### Request 1
According to the hedging disclosure, what non-cash charge to expense did the Company record in the fourth quarter of 2001 for the Enron derivatives?
### Request 2
From the hedging disclosure, return the passage that begins at the words "In April 2001, the" and stops after "subsidiaries.".
### Request 3
State whether each statement agrees with the hedging disclosure, answering yes or no and quoting the words that decide it.
(a) The natural gas collar agreements cover volumes of 150,000 Mcf.
(b) Enron North America Corp. filed for bankruptcy protection in early 2001.
(c) The Company holds other contracts with Enron subsidiaries.

### Quoted passage
==========

In the second quarter of 2002, the Company entered into no cost natural
gas collar contracts in effect for March 2003 through October 2003.
These agreements are for volumes of 150,000 Mcf

7


per month with an average ceiling price of $4.80 and a floor price of
$3.50. These contracts are accounted for as cash flow hedges under SFAS
133. The fair value of these collar contracts at September 30, 2002,
recorded on the balance sheet is $24,480 and $15,912 (net of tax) as
other comprehensive income.

In April 2001, the Company entered into derivative contracts for 2002
production with Enron North America Corp. ("Enron derivatives"). Enron
North America Corp. filed for protection under the bankruptcy laws in
late 2001. As a result of the credit risk associated with these Enron
derivatives, hedge accounting was not available due to ineffectiveness
as of September 30, 2001. In the fourth quarter of 2001, the Company
recorded a non-cash charge to expense of $9.2 million related to these
Enron derivatives. The Company has no other contracts with Enron or its
subsidiaries.

==========

### Provided data
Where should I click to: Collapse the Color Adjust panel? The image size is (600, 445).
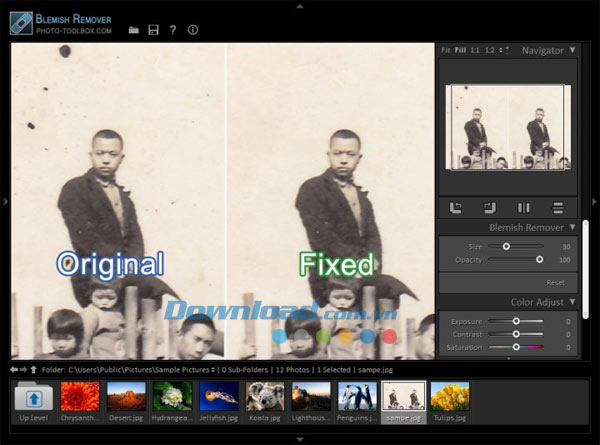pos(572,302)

==========

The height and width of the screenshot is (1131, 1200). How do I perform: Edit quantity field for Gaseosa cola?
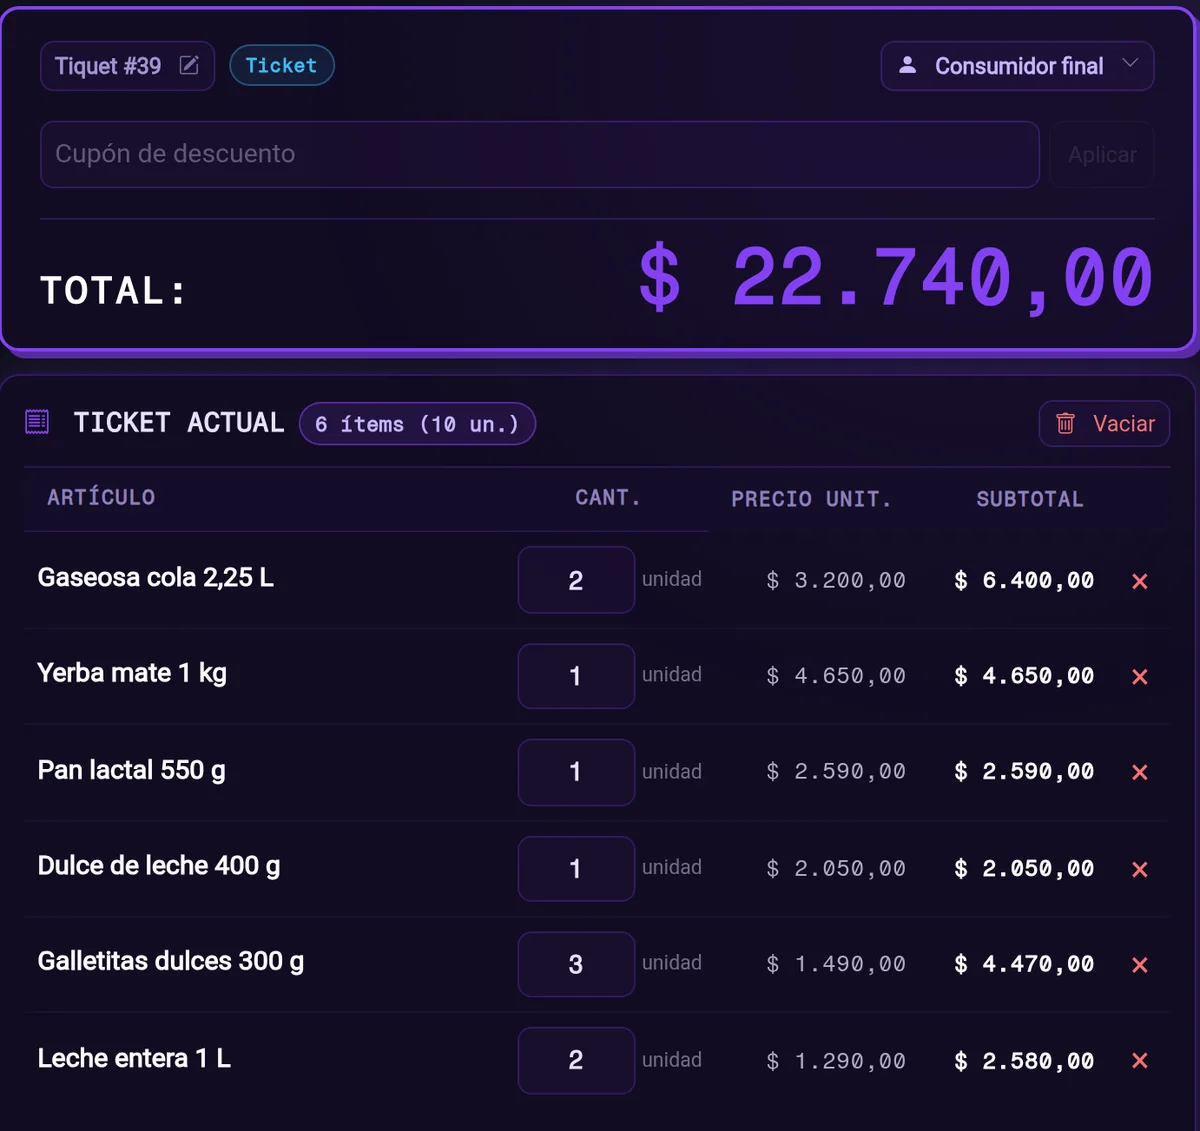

==========

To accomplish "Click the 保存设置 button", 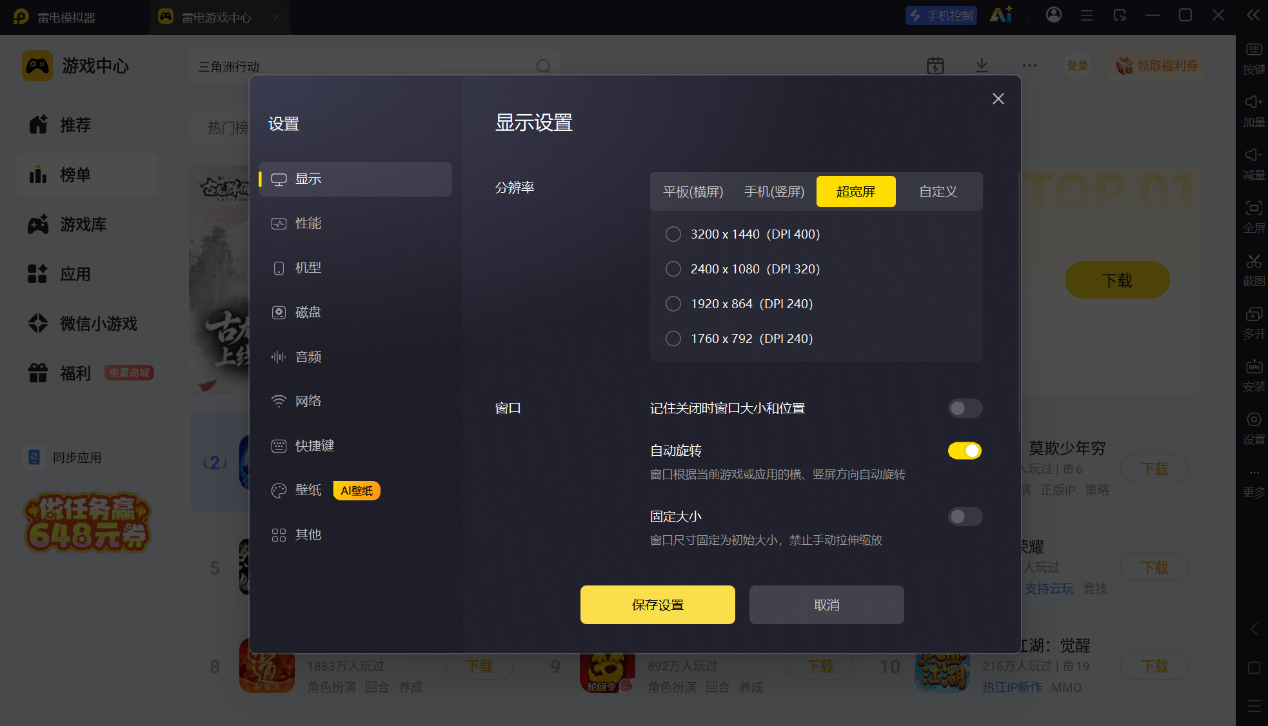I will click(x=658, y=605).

==========

### Exercise result 1
$9.2 million

### Exercise result 2
In April 2001, the Company entered into derivative contracts for 2002
production with Enron North America Corp. ("Enron derivatives"). Enron
North America Corp. filed for protection under the bankruptcy laws in
late 2001. As a result of the credit risk associated with these Enron
derivatives, hedge accounting was not available due to ineffectiveness
as of September 30, 2001. In the fourth quarter of 2001, the Company
recorded a non-cash charge to expense of $9.2 million related to these
Enron derivatives. The Company has no other contracts with Enron or its
subsidiaries.

### Exercise result 3
(a) Yes: "These agreements are for volumes of 150,000 Mcf"
(b) No: "filed for protection under the bankruptcy laws in late 2001"
(c) No: "The Company has no other contracts with Enron or its subsidiaries."